This post is part of ongoing coverage of Cleveland Clinic’s 2013 Medical Innovation Summit: Finding Balance through Innovation. Obesity, Diabetes & the Metabolic Crisis.
During a panel discussion with other doctors and drug industry executives, William Herman, MD, made a statement that seemed pretty innocuous.
“I think the key to controlling diabetes is prevention.”
Preventative measures should actually include bariatric procedures, he added, noting, “The risk reduction (following bariatric procedures) is anywhere from 22 percent to 70 percent.”
But Dr. Herman, who is Professor of Internal Medicine and Epidemiology, University of Michigan, also said that many healthcare insurance programs are simply not aligned with the end goals of treatment.
Healthcare system’s ‘unintended consequences’
John Brooks, President and CEO of the Joslin Institute, agrees that such “unintended consequences” disincentivize patients to properly manage their conditions.
For example, when diabetes patients who have co-pays for eye exams forgo the exams, they’re cutting off a crucial means of monitoring the disease because an eye exam can show symptoms of diabetes. Not only can diabetes cause blindness but it is the leading cause of blindness in United States.
“I’m mad that we haven’t figured this out,” adds James Young, MD, and Chair, Endocrinology.
In spite of the relative success of bariatric surgeries to reduce risks associated with diabetes, Dr. Young says it’s far easier to get a patient into heart surgery than it is to get a patient into bariatric surgery for diabetes treatment.
“There are too many hoops to jump through,” he says.
What the panelists all seemed to agree on is that more tools – of all kinds – are needed to manage diabetes.
“I believe there is a role for technology to play,” says Stu Randle, President and CEO of GI Dynamics. “We need more therapies used in more combinations than we have today… more collaborations in drugs and devices is where we need to go.”
Complicated disease requires collaborative approach
“Diabetes is always going to be with us,” said Sandra MacRury, MD, Professor of Clinical Diabetes, University of the Highlands and the Islands. Dr. MacRury said about 10 percent of costs associated with diabetes in Ireland are due to complications, including heart disease and amputations.
While Dr. Young supports the role of surgery to help control the disease in some patients, he believes endocrinology is the missing piece in studies and development to treat diabetes.
“You hate to say we need a pill… but the reality is unless certain societal things change, we need a solution.” Dr. Young said he is hopeful about the use of a Polypill, a pill containing a number of medicines that is being used in India.

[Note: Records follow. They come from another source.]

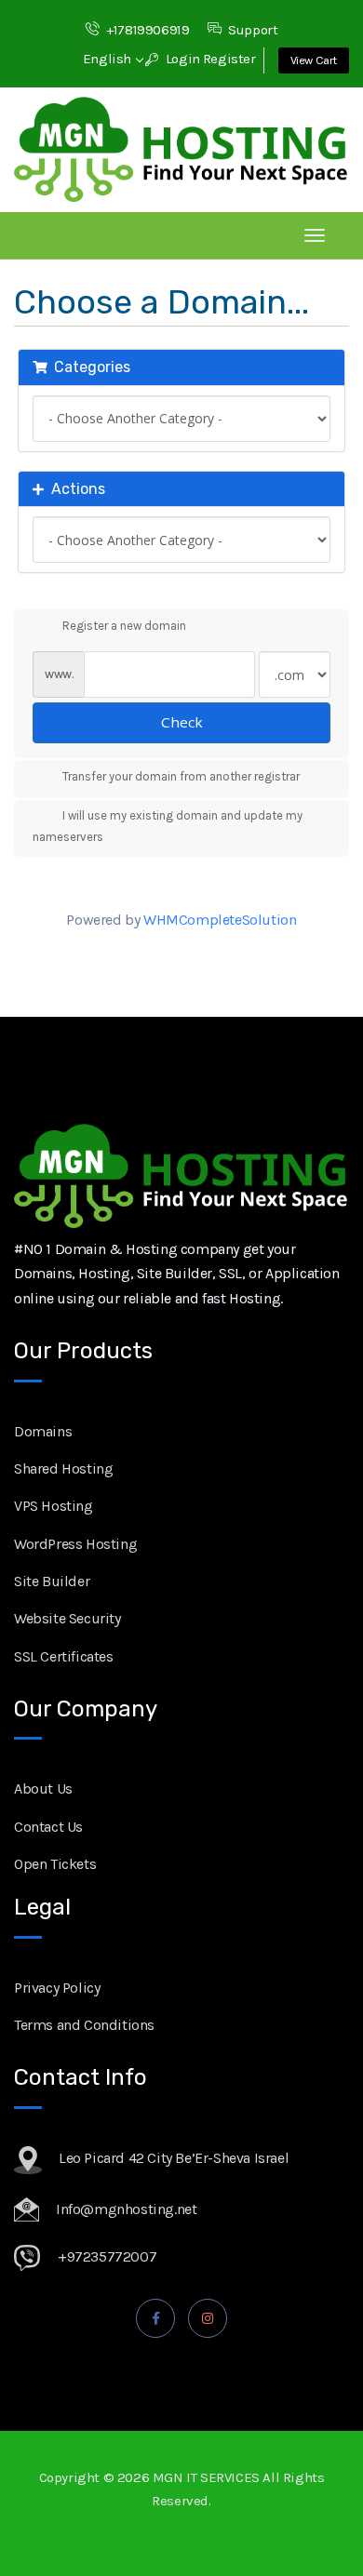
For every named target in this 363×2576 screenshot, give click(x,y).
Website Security (67, 1618)
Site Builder (51, 1581)
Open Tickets (55, 1864)
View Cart (313, 60)
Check (182, 722)
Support (252, 29)
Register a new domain (124, 626)
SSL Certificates (64, 1656)
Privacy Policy (57, 1987)
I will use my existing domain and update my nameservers (167, 826)
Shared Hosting (63, 1468)
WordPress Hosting (75, 1544)
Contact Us (48, 1826)
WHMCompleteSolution (219, 919)
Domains (43, 1431)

Technology and the human factor important in managing diabetes
Kris Peterson, CEO of Valeritas, which develops drug delivery devices, says the company’s disposable V-go insulin delivery device (which is marketed to patients who are already taking the drug to control diabetes) is successful because it was developed based on human factors, including diabetic patients’ feelings of embarrassment at having the disease.

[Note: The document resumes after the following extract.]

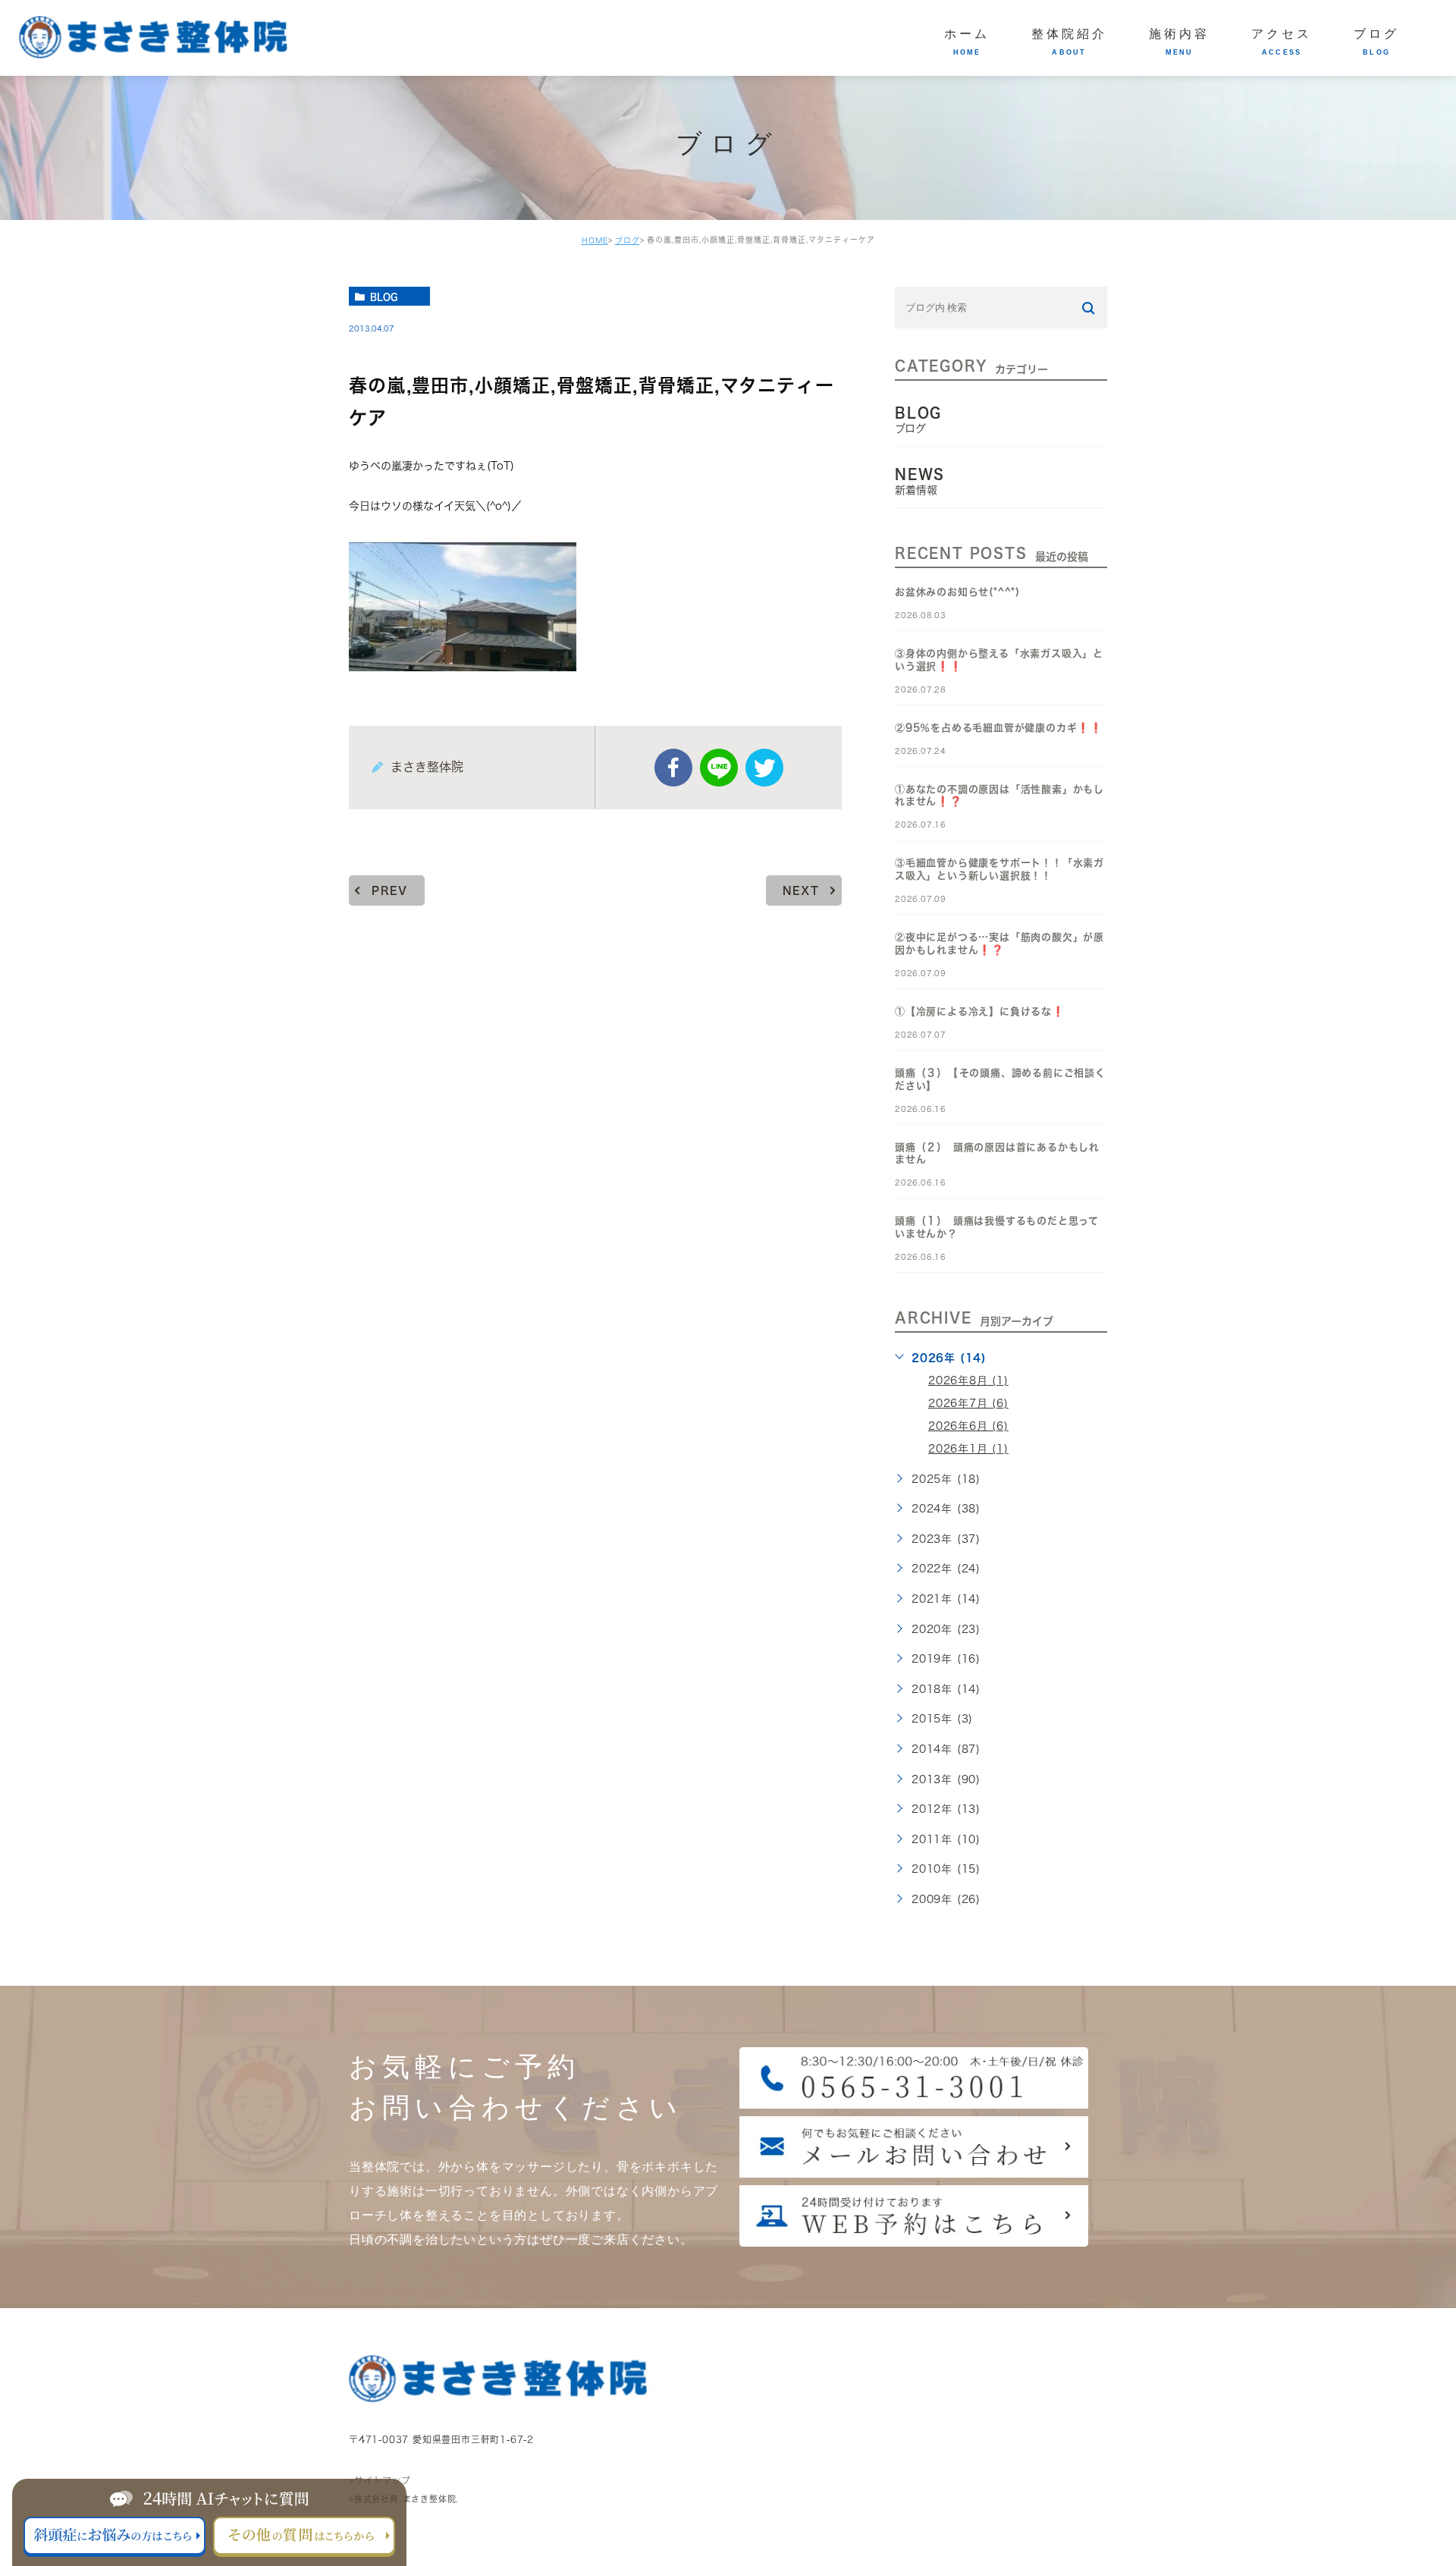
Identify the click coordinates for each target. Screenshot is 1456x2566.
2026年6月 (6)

“It’s interesting that many patients who should be on insulin are afraid to be on insulin,” Brooks said, “it’s almost like taking insulin makes having diabetes real.”

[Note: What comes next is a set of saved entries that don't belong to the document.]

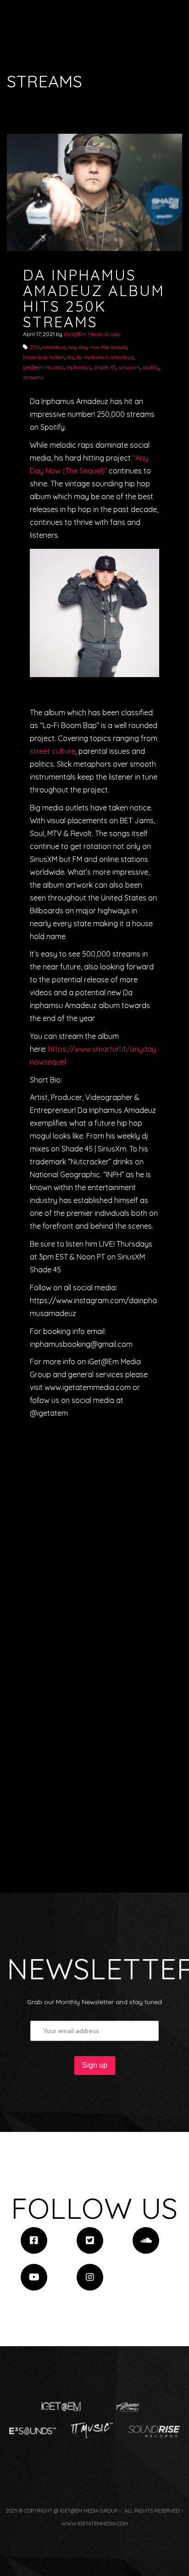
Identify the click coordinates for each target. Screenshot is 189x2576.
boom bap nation (44, 356)
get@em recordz (43, 367)
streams (33, 377)
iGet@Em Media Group (92, 334)
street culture (52, 751)
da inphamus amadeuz (104, 356)
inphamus (78, 367)
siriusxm (129, 367)
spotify (150, 367)
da (70, 356)
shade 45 (105, 367)
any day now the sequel (97, 346)
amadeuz (54, 346)
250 (35, 346)
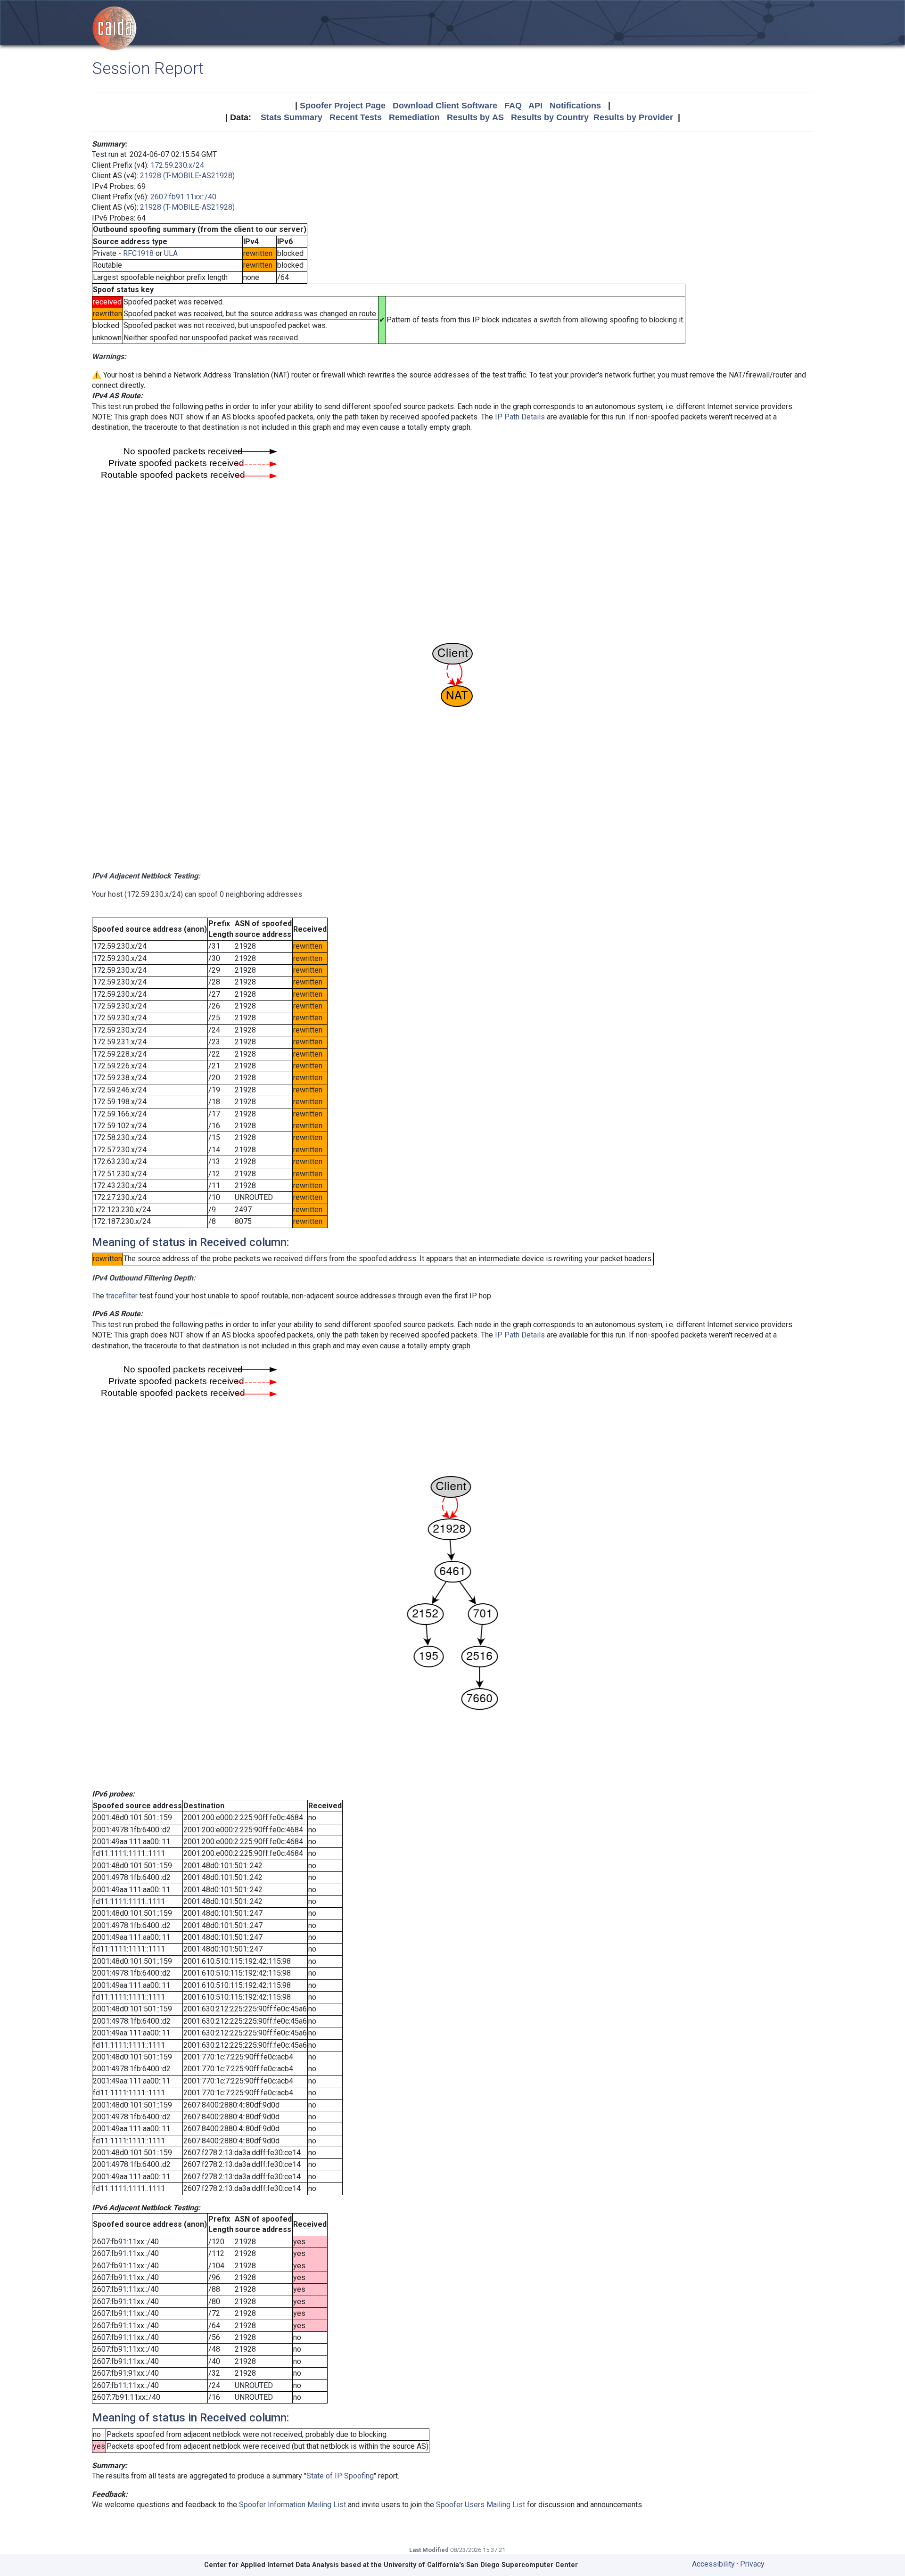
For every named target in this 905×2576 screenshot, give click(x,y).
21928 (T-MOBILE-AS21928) (187, 175)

Peterson says patients use V-go because they can use it discreetly.
Collaboration key for control, better treatment of diabetes
Brooks believes the key to successful diabetes treatment is understanding the whole patient as an individual, including their lifestyle and mindset.
“Bariatric surgery itself is not going to be a panacea … we have to not just change the gut flora, the diet and the lifestyle, but also the mindset.”